> _The task_: From the top of the records below down to the line containing "Click Real Madrid's", reproduce every line exactly.

Stored data:
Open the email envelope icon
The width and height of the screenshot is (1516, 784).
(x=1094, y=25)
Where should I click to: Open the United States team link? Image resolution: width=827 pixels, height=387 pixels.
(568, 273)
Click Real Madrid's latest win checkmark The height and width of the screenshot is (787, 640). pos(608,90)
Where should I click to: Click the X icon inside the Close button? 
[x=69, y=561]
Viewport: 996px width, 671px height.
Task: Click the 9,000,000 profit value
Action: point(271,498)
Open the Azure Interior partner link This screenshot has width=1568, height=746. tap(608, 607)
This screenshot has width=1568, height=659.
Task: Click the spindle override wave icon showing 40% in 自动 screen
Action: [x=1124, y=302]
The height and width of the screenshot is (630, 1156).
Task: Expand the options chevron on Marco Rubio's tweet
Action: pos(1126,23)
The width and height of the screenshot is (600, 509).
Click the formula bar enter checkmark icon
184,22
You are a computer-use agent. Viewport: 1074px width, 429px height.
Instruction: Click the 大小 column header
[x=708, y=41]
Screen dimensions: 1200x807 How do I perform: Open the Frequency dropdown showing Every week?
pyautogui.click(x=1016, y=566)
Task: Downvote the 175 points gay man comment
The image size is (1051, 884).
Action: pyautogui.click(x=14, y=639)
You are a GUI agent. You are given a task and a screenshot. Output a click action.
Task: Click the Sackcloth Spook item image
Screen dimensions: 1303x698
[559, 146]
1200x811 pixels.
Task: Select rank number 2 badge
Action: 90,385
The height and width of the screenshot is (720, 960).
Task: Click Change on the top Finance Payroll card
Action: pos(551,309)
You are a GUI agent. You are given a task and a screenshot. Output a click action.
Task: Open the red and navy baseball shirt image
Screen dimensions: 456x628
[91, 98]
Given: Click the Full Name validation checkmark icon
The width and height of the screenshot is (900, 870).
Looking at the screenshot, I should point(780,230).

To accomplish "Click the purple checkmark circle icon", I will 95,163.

> _Solution to this task_:
Open the email envelope icon
The width and height of the screenshot is (1516, 784).
(x=1094, y=25)
Where should I click to: Open the United States team link? Image resolution: width=827 pixels, height=387 pixels.
(568, 273)
Click Real Madrid's latest win checkmark The height and width of the screenshot is (787, 640). pos(608,90)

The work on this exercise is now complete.